=== Exercise brief ===
Take the records below and print them verbatim up to and including the line that carries "Expand the dropdown".

Start of Excerpted data

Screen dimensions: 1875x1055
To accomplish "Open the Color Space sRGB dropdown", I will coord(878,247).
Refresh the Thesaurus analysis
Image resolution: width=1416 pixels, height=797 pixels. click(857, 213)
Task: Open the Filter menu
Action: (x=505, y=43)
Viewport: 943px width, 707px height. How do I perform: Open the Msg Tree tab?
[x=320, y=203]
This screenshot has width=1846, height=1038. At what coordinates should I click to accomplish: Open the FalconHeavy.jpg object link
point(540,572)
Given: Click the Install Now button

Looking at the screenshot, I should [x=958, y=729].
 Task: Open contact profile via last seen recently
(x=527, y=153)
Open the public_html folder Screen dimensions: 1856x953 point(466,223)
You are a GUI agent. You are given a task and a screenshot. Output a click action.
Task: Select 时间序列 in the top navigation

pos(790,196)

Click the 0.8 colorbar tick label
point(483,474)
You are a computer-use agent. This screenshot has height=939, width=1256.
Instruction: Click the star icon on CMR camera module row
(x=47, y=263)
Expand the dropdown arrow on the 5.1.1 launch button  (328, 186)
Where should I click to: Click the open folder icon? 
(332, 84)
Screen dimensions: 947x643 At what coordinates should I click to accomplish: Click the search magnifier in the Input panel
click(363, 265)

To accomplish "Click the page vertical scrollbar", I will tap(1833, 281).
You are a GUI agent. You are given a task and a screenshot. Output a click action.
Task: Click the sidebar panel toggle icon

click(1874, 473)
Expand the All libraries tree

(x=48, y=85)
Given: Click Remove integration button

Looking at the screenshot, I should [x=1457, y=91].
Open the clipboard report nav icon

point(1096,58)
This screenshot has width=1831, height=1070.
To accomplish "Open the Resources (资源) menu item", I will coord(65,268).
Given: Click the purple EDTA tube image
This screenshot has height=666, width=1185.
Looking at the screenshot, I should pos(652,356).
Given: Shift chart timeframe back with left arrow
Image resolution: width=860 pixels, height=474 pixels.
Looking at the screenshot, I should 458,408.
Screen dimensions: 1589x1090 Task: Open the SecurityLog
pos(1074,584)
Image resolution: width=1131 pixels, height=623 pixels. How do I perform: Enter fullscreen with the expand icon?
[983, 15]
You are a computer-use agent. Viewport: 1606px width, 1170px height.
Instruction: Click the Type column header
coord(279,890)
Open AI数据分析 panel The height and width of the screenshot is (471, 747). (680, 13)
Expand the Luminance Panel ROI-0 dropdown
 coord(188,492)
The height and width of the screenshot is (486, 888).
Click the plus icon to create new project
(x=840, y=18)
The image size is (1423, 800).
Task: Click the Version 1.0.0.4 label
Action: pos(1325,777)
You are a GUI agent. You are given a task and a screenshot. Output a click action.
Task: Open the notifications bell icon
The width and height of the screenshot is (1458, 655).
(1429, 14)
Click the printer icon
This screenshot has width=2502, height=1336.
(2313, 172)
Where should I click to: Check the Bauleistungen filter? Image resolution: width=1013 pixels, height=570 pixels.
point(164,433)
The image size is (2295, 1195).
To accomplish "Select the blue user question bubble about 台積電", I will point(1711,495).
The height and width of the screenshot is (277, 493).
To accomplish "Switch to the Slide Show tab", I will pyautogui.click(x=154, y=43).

End of Excerpted data

=== Task answer ===
Screen dimensions: 1875x1055
To accomplish "Open the Color Space sRGB dropdown", I will coord(878,247).
Refresh the Thesaurus analysis
Image resolution: width=1416 pixels, height=797 pixels. click(857, 213)
Task: Open the Filter menu
Action: (x=505, y=43)
Viewport: 943px width, 707px height. How do I perform: Open the Msg Tree tab?
[x=320, y=203]
This screenshot has width=1846, height=1038. At what coordinates should I click to accomplish: Open the FalconHeavy.jpg object link
point(540,572)
Given: Click the Install Now button

Looking at the screenshot, I should [x=958, y=729].
 Task: Open contact profile via last seen recently
(x=527, y=153)
Open the public_html folder Screen dimensions: 1856x953 point(466,223)
You are a GUI agent. You are given a task and a screenshot. Output a click action.
Task: Select 时间序列 in the top navigation

pos(790,196)

Click the 0.8 colorbar tick label
point(483,474)
You are a computer-use agent. This screenshot has height=939, width=1256.
Instruction: Click the star icon on CMR camera module row
(x=47, y=263)
Expand the dropdown arrow on the 5.1.1 launch button  (328, 186)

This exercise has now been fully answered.